◆ Consigne
Recopiez mot pour mot le passage qui commence à la ligne contenant « You are a GUI » et se termine à la ligne contenant « pos(125,485) », ces deux lignes comprises. Ne reproduisez pas les images dans votre réponse.

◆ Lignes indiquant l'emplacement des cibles
┄┄┄┄┄┄

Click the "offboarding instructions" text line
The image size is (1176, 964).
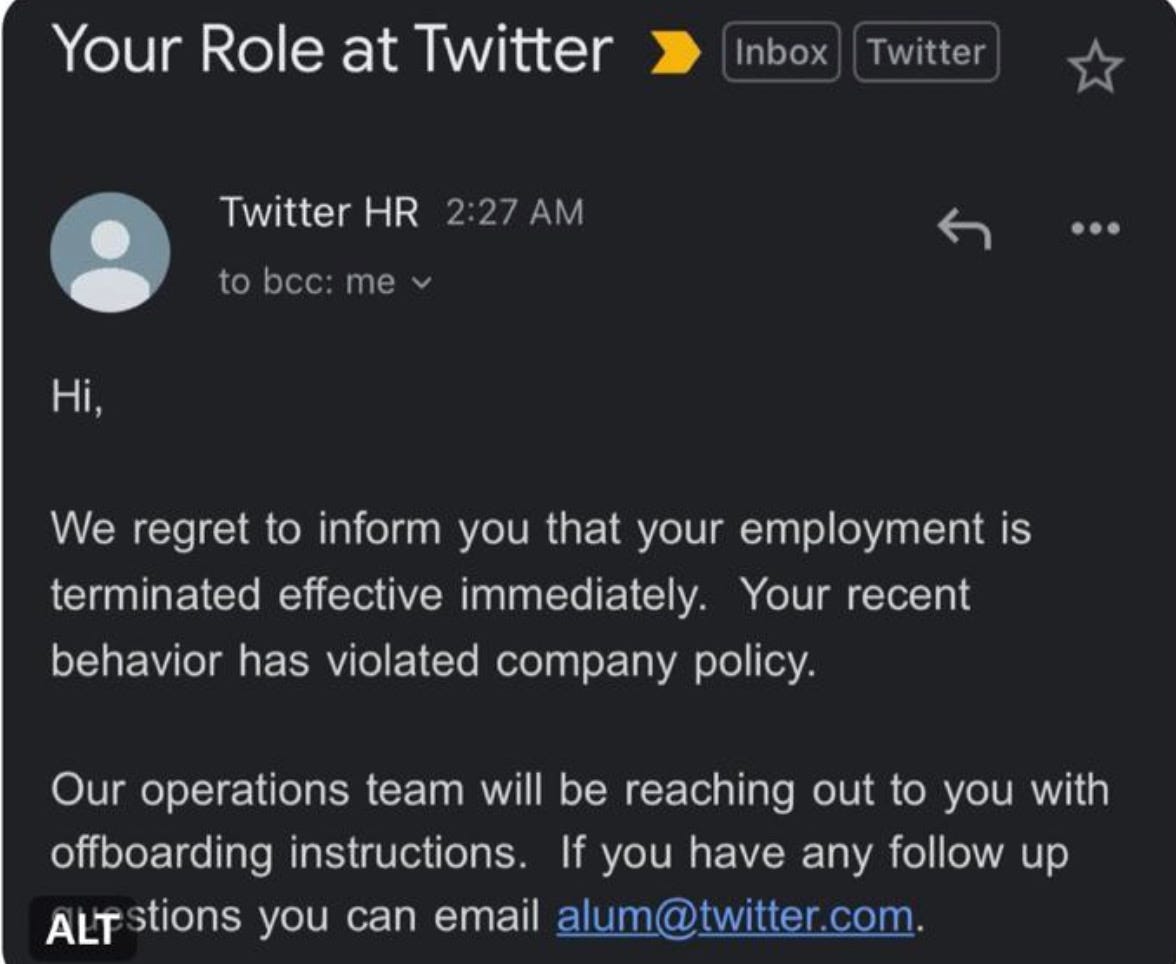[x=559, y=854]
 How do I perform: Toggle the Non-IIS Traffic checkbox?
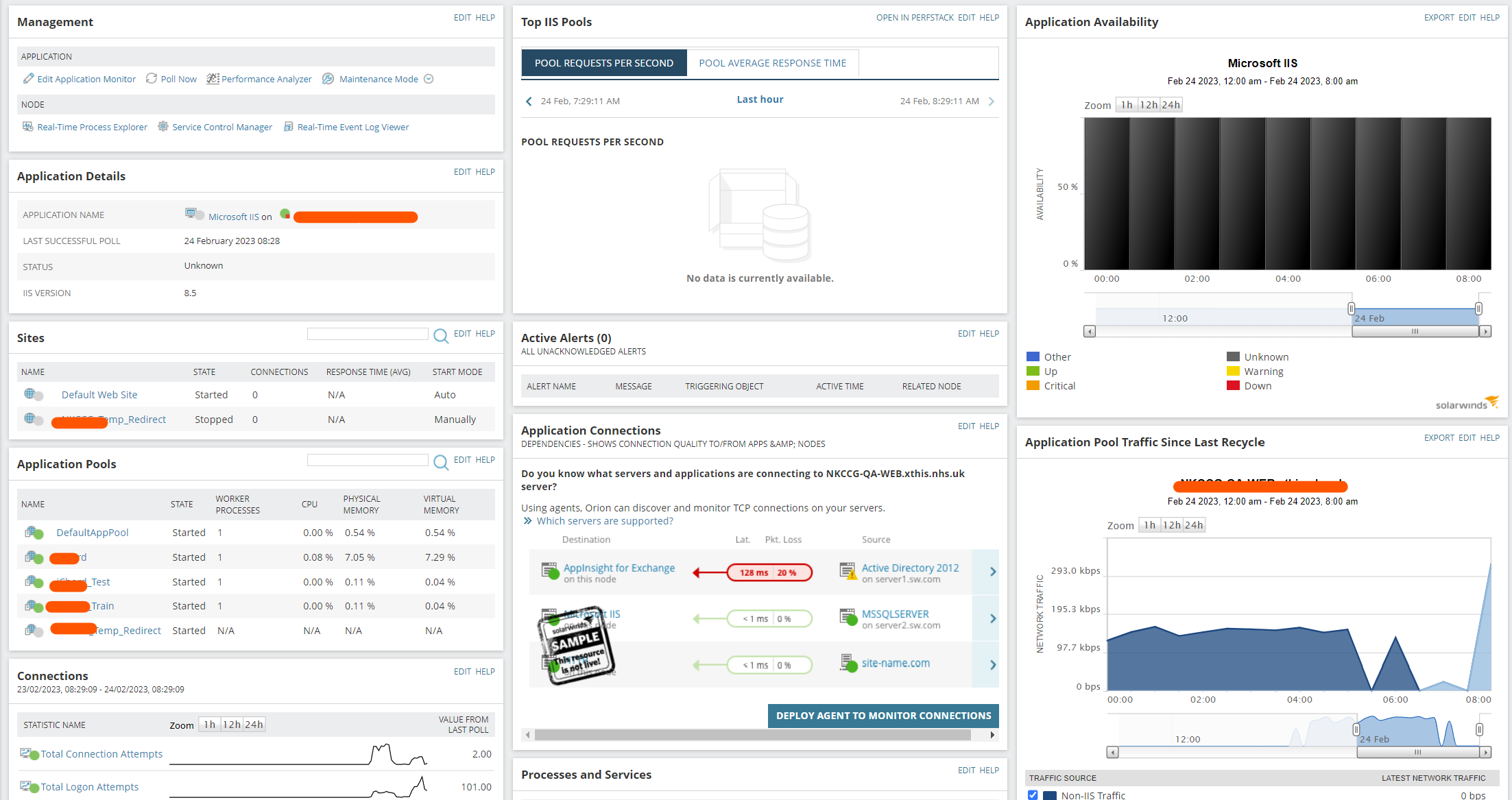click(1033, 795)
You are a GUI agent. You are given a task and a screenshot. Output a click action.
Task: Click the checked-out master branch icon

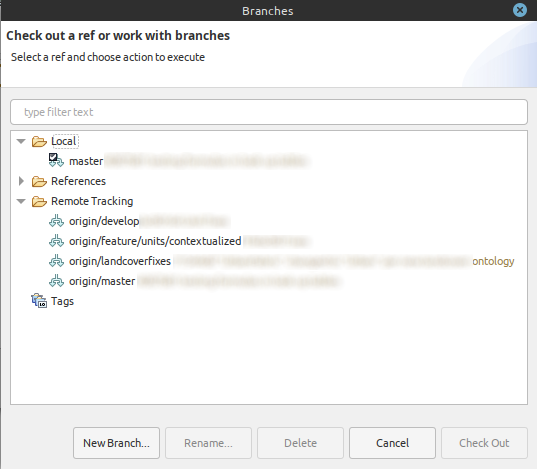pos(56,160)
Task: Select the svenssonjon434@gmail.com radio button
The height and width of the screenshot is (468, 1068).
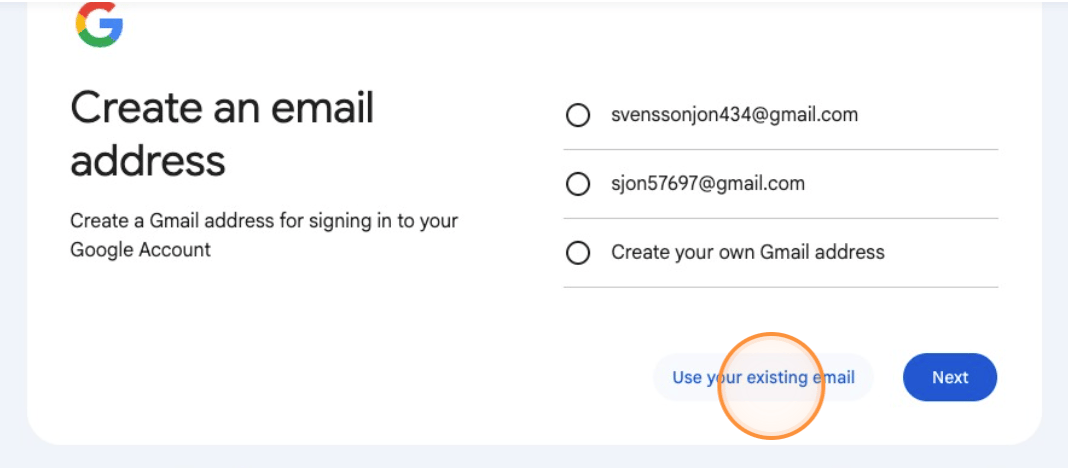Action: 577,116

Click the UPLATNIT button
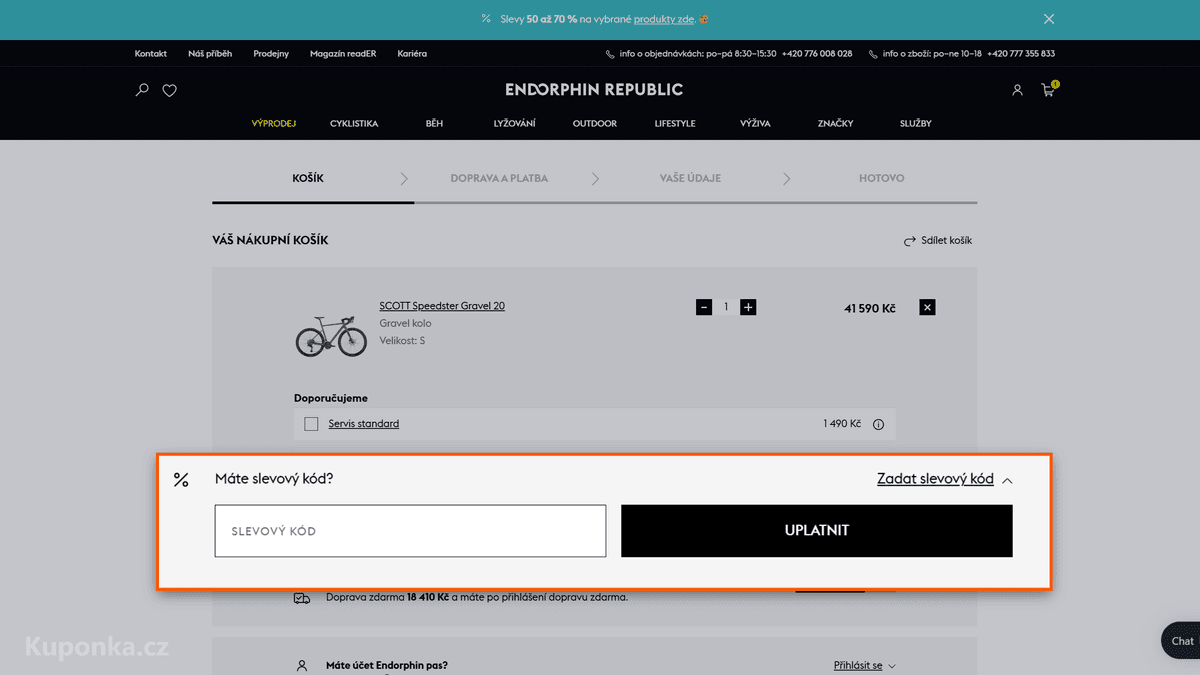817,531
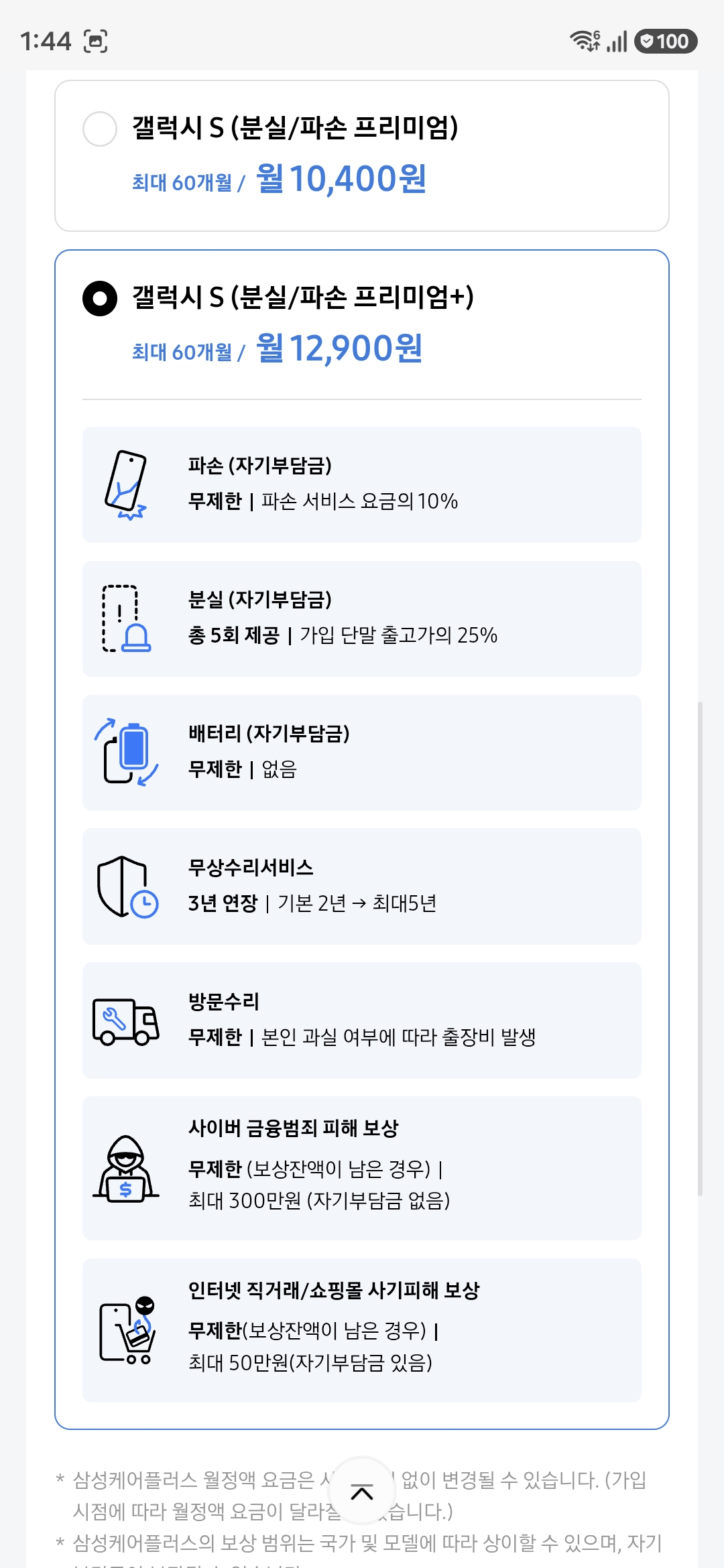Tap the cracked phone 파손 icon
The width and height of the screenshot is (724, 1568).
pos(125,485)

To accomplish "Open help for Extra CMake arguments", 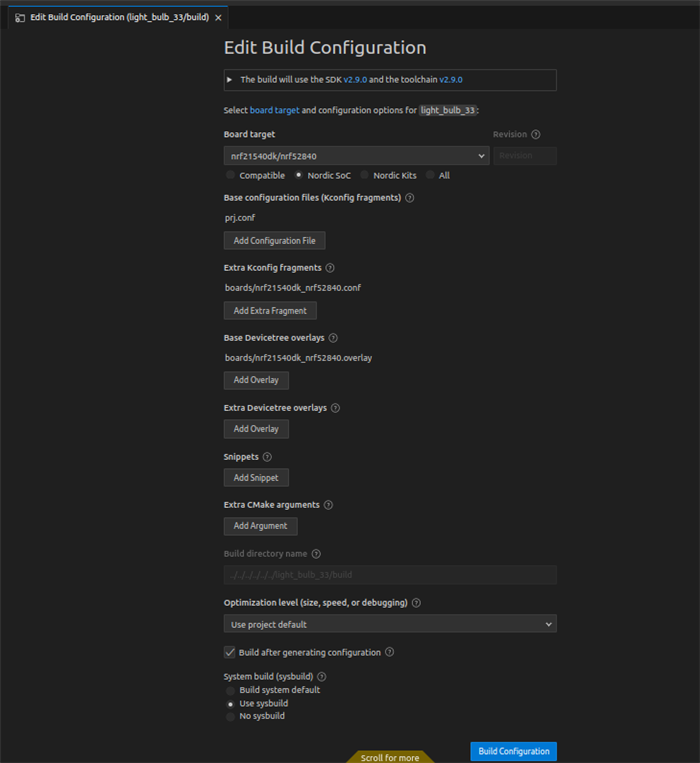I will tap(328, 505).
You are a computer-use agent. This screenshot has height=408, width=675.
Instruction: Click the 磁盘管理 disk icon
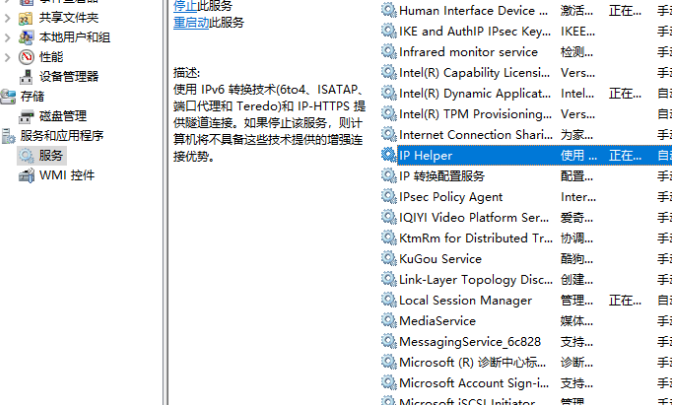(27, 116)
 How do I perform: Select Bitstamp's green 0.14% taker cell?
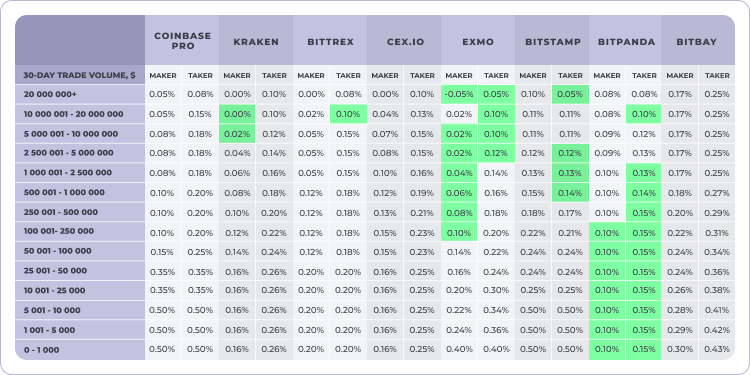pyautogui.click(x=570, y=193)
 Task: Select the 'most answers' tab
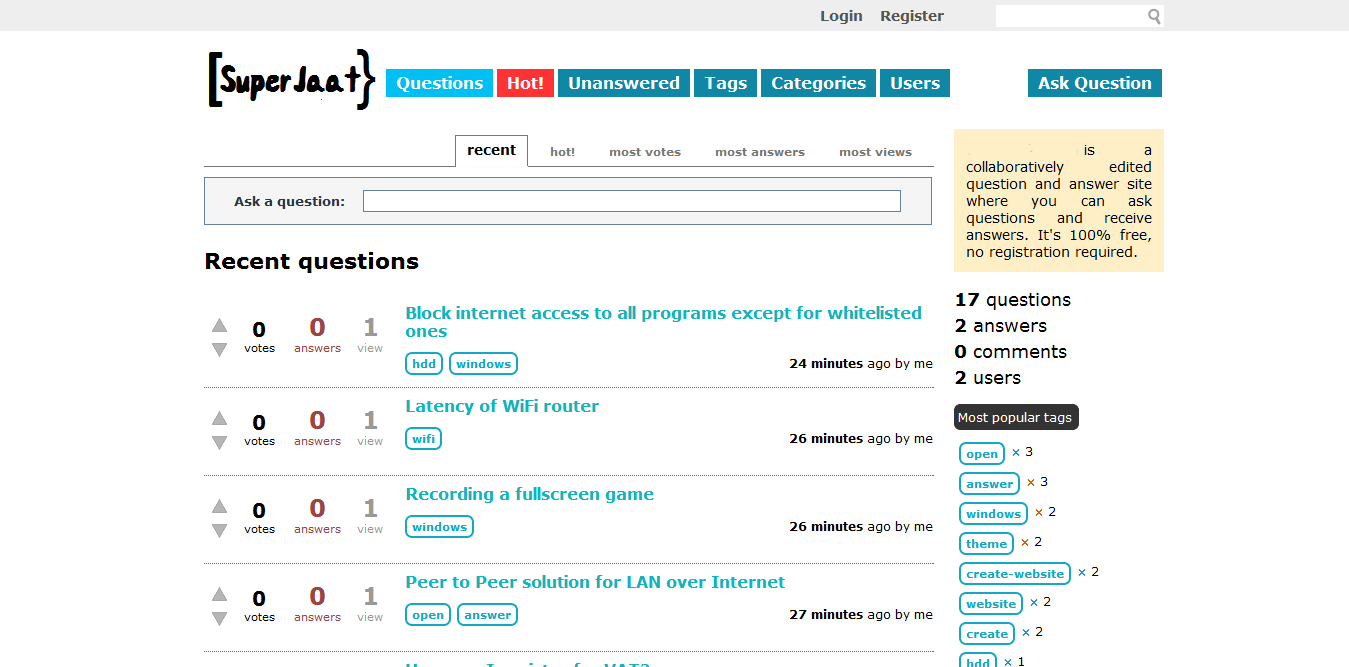coord(759,152)
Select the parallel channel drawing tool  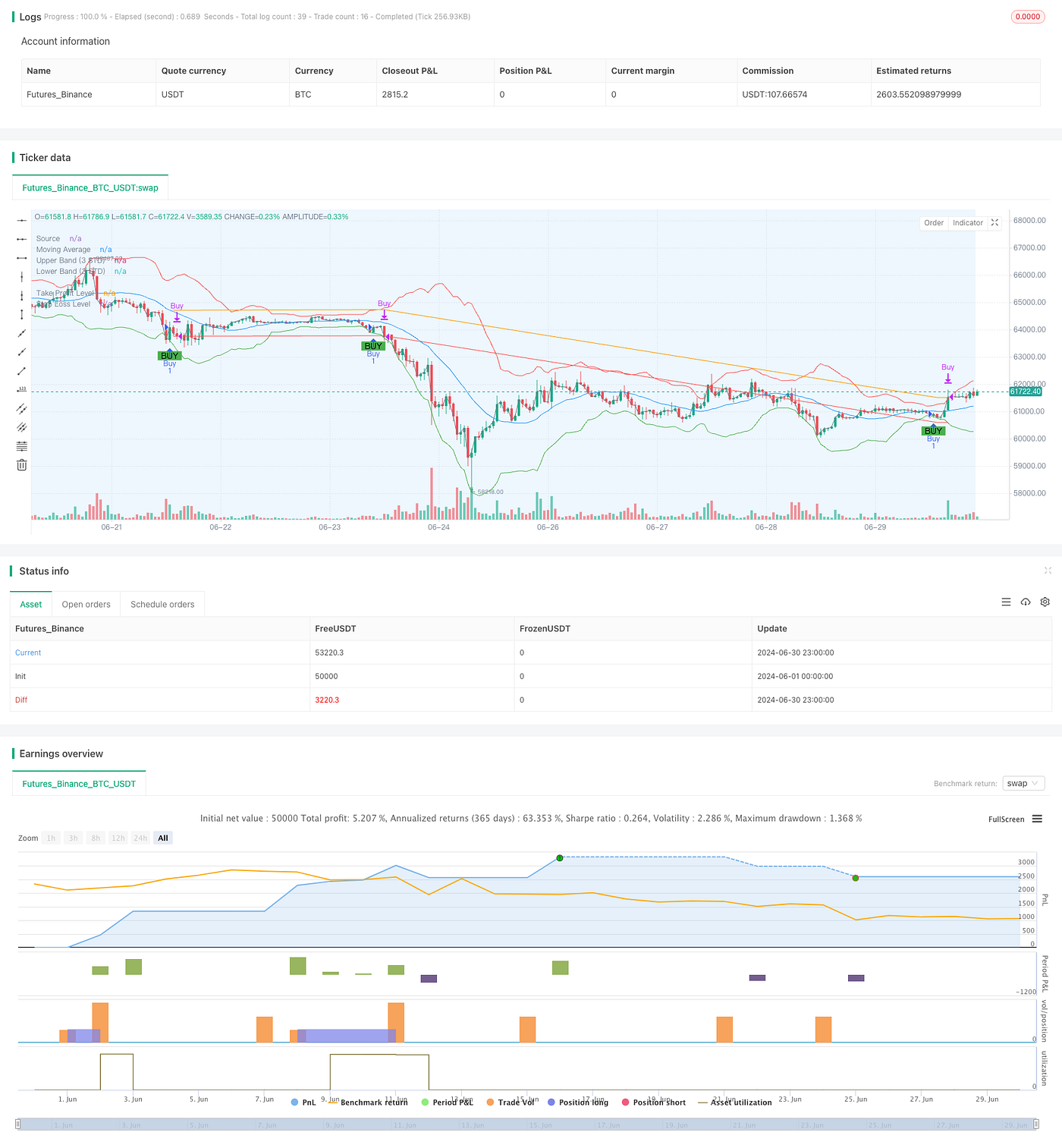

┄┄┄┄┄┄

◆ Réponse rédigée
You are a GUI agent. You are given a task and a screenshot. Output a click action.
Task: Click the checked-out master branch icon

pos(56,160)
Task: Select the svenssonjon434@gmail.com radio button
The height and width of the screenshot is (468, 1068).
Action: 577,116

Click the UPLATNIT button
817,531
Tap the cracked phone 파손 icon
The width and height of the screenshot is (724, 1568).
pos(125,485)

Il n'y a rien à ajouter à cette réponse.